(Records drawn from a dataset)
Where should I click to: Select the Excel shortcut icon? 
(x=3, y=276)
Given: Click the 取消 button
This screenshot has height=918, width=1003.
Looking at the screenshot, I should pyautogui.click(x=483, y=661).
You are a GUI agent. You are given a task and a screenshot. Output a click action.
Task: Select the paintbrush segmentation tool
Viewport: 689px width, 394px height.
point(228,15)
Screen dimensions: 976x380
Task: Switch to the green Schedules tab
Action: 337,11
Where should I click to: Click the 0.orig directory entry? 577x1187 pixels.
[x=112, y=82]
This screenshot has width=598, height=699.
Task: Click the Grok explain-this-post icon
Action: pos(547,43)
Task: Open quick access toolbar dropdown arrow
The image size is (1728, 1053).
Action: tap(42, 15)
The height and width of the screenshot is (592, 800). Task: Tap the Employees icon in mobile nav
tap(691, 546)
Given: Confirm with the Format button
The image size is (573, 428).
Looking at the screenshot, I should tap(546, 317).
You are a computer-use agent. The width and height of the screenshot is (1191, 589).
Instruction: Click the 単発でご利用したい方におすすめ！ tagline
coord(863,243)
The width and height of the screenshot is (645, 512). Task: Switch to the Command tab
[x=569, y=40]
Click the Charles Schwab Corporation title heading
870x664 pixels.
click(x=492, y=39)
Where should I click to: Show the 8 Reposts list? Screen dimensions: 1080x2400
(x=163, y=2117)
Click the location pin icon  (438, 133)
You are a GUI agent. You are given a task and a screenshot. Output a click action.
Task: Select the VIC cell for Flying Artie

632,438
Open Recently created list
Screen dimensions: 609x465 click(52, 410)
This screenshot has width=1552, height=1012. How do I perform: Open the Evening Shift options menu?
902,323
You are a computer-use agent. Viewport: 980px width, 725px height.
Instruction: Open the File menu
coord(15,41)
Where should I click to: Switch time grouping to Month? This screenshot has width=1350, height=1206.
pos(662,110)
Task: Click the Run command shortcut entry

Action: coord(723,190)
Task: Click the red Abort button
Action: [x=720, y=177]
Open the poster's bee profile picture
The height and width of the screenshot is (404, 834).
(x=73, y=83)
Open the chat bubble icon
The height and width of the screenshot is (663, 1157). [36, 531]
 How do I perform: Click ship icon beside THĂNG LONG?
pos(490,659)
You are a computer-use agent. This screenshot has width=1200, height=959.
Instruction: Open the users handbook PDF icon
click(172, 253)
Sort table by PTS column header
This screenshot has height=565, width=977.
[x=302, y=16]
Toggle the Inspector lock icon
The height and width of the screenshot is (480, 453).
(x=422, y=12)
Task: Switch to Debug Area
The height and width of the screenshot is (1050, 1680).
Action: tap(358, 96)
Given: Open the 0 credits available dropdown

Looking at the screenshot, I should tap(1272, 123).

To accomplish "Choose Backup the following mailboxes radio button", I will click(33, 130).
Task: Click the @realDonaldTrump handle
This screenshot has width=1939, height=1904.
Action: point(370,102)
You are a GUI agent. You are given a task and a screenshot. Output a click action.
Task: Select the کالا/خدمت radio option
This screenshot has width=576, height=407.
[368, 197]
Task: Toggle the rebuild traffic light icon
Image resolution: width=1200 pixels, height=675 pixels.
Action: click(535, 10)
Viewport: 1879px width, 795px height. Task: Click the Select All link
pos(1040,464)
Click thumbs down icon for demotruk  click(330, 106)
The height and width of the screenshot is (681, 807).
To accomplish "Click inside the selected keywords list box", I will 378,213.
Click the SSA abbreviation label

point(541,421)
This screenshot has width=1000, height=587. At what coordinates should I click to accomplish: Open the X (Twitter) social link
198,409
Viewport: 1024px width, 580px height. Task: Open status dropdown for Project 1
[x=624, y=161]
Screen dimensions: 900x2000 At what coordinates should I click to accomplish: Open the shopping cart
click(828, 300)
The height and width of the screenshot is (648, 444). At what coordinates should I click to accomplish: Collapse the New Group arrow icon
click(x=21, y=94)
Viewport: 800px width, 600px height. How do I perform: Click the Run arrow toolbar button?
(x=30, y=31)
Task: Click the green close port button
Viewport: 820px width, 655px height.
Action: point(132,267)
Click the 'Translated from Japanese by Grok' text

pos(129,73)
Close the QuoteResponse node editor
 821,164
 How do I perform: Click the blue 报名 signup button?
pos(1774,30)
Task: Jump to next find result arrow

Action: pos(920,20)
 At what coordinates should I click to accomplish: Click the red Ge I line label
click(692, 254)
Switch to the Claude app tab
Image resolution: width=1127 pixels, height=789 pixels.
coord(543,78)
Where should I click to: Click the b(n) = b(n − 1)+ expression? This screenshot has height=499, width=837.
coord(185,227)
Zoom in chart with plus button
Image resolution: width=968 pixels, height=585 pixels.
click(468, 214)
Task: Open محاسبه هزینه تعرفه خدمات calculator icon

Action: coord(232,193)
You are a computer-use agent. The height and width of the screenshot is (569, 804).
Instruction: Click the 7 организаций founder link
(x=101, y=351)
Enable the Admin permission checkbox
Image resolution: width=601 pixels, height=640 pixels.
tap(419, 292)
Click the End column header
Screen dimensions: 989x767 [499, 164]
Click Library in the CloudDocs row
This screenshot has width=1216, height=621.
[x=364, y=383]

_Activity_
Among the records above, extract exactly the lines from the line with "The height and width of the screenshot is (1050, 1680)." to the line with "The height and width of the screenshot is (681, 807).", both lines included, and leave out the rest.

_Solution for this exercise_
The height and width of the screenshot is (1050, 1680).
Action: tap(358, 96)
Given: Open the 0 credits available dropdown

Looking at the screenshot, I should tap(1272, 123).

To accomplish "Choose Backup the following mailboxes radio button", I will click(33, 130).
Task: Click the @realDonaldTrump handle
This screenshot has width=1939, height=1904.
Action: point(370,102)
You are a GUI agent. You are given a task and a screenshot. Output a click action.
Task: Select the کالا/خدمت radio option
This screenshot has width=576, height=407.
[368, 197]
Task: Toggle the rebuild traffic light icon
Image resolution: width=1200 pixels, height=675 pixels.
Action: click(535, 10)
Viewport: 1879px width, 795px height. Task: Click the Select All link
pos(1040,464)
Click thumbs down icon for demotruk  click(330, 106)
The height and width of the screenshot is (681, 807).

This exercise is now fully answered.